## SET TASK
Please copy out every line of the entries below word for word, leaving out the pictures.

•••

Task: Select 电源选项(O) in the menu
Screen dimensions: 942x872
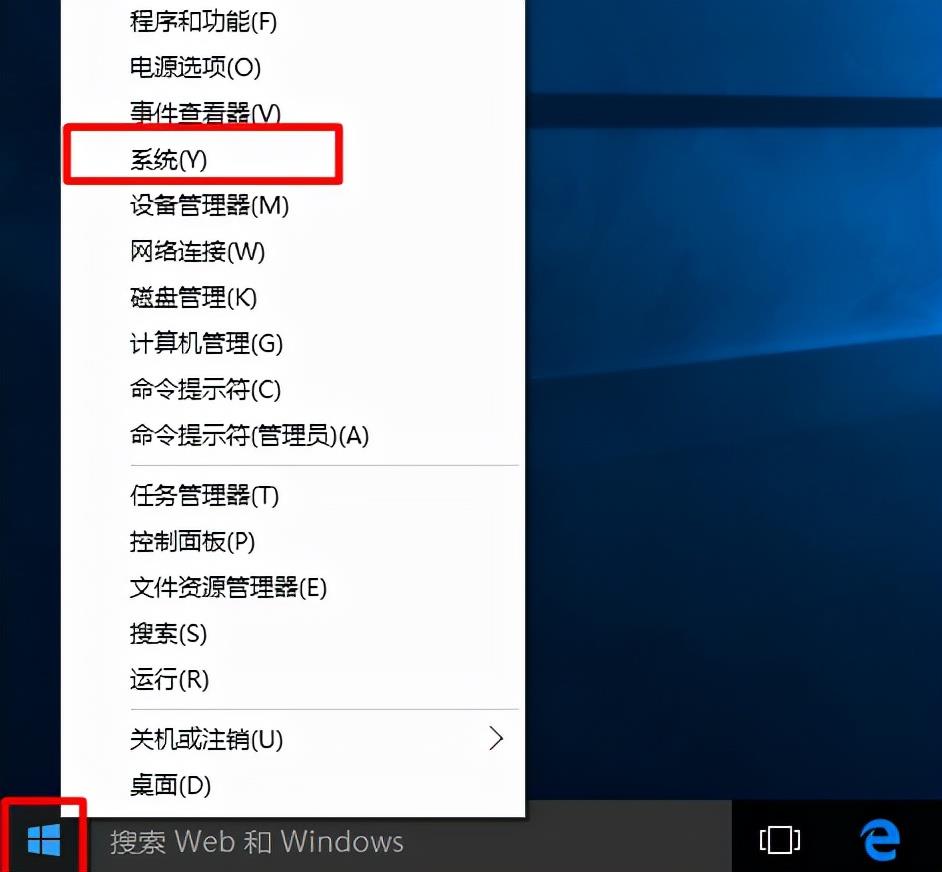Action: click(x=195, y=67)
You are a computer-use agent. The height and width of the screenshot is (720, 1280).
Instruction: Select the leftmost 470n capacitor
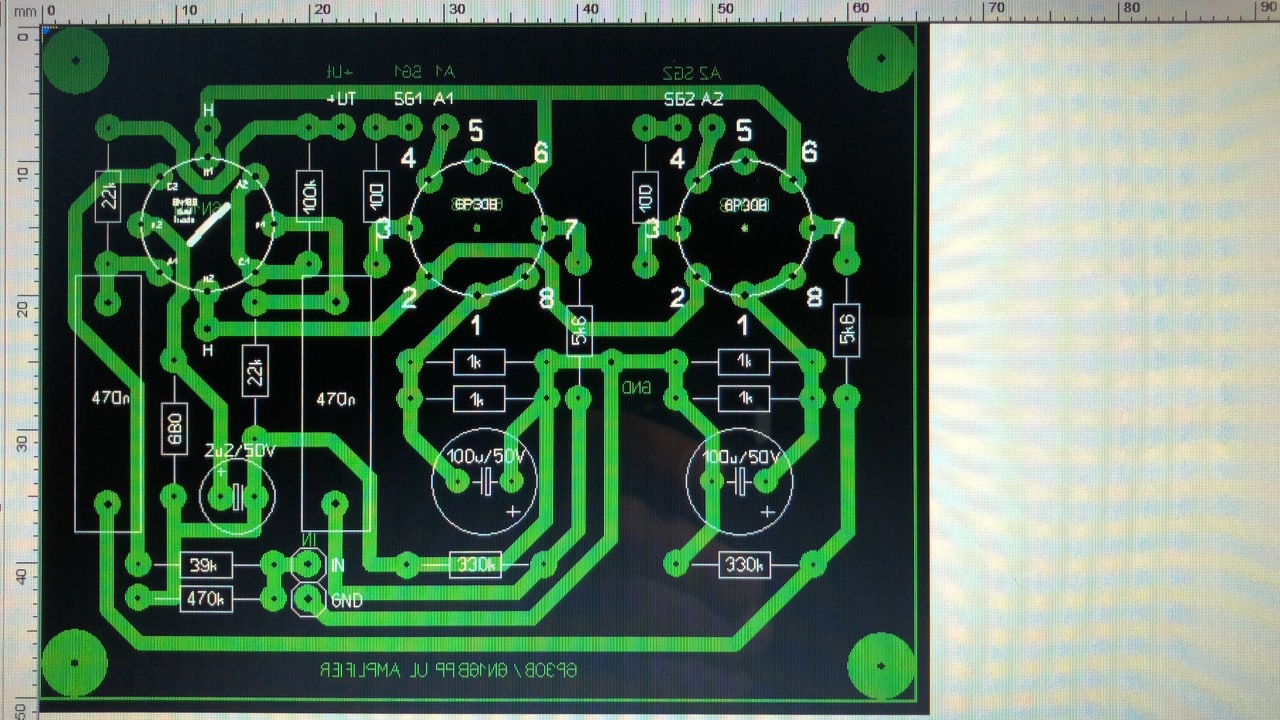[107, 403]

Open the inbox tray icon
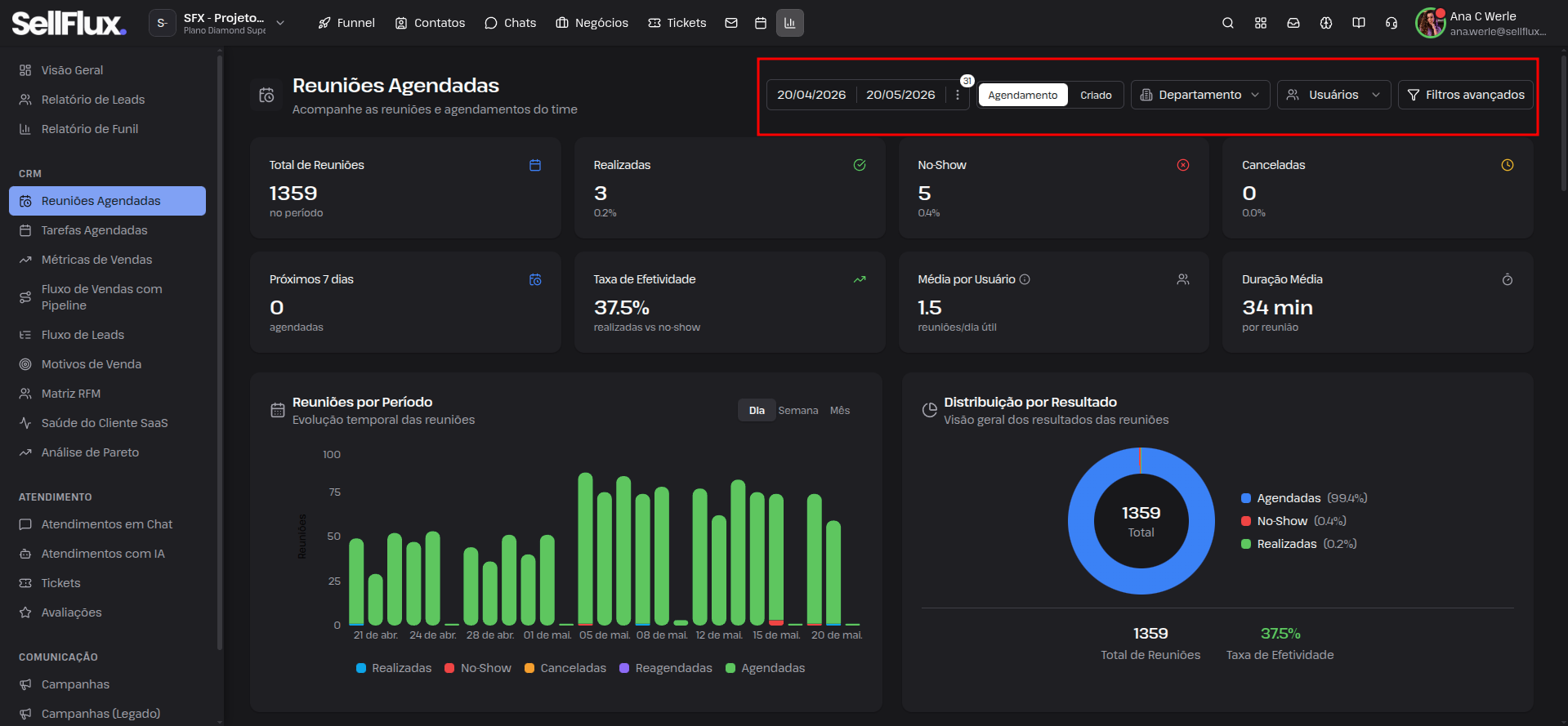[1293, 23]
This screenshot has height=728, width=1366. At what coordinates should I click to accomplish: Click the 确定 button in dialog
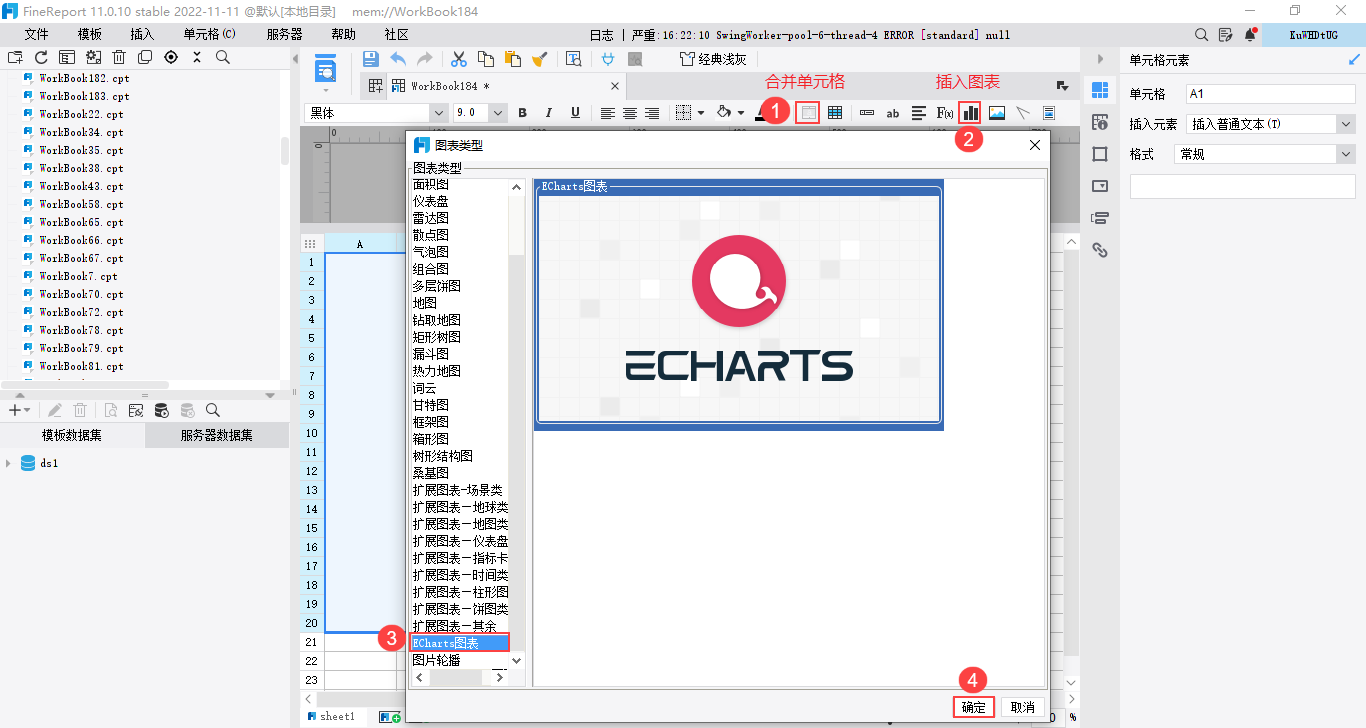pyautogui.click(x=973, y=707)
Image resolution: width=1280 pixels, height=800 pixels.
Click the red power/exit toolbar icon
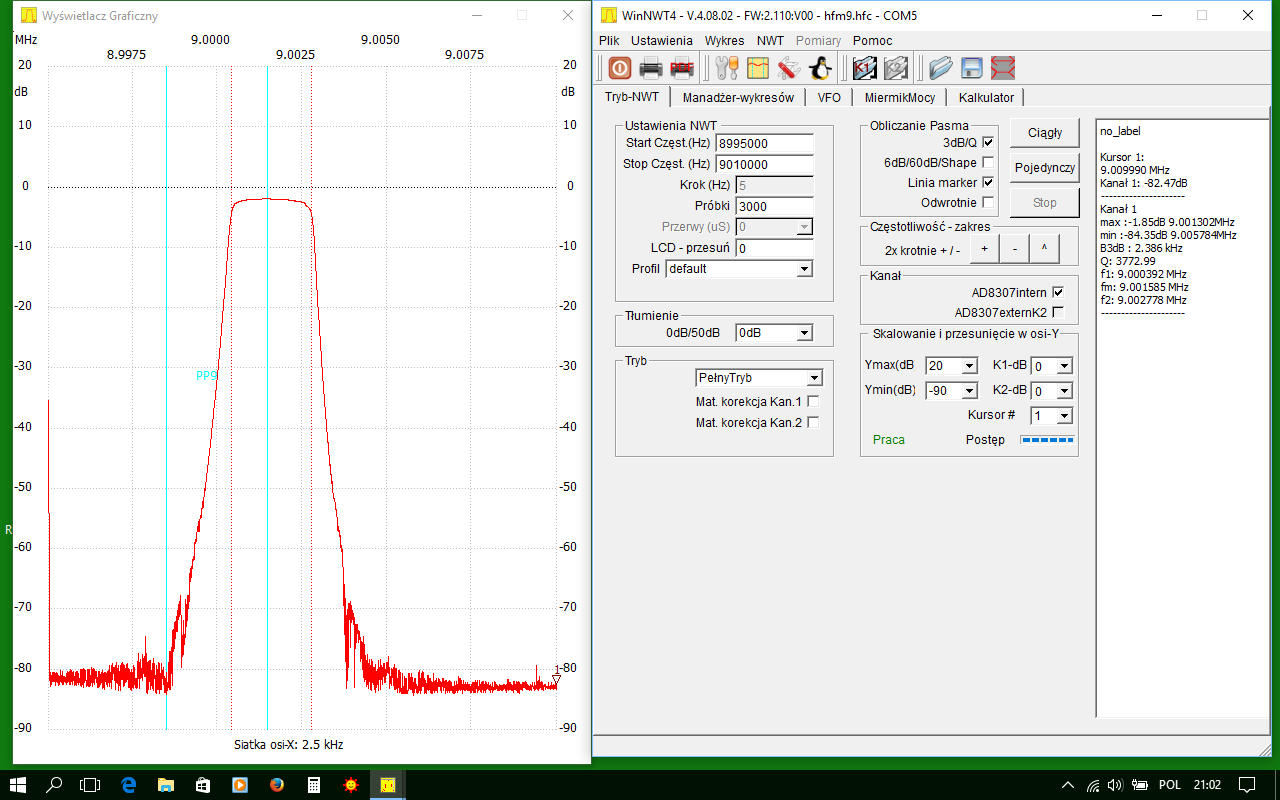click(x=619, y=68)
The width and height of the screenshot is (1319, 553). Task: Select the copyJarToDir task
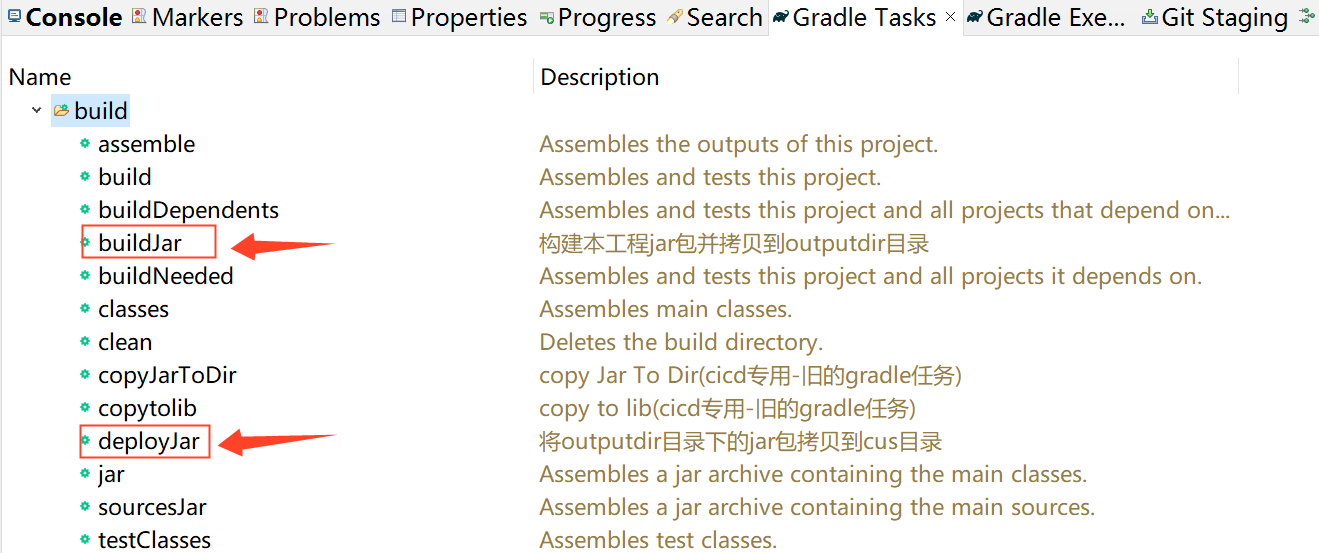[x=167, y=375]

•••

## TASK RESULT
Task: Select 电源选项(O) in the menu
Screen dimensions: 942x872
Action: click(x=195, y=67)
You are a computer-use agent. The height and width of the screenshot is (720, 1280).
Instruction: Select the leftmost 470n capacitor
[107, 403]

Open the inbox tray icon
[1293, 23]
This screenshot has height=728, width=1366. At what coordinates should I click to accomplish: Click the 确定 button in dialog
pyautogui.click(x=973, y=707)
Image resolution: width=1280 pixels, height=800 pixels.
Click the red power/exit toolbar icon
click(x=619, y=68)
The width and height of the screenshot is (1319, 553). Task: Select the copyJarToDir task
[x=167, y=375]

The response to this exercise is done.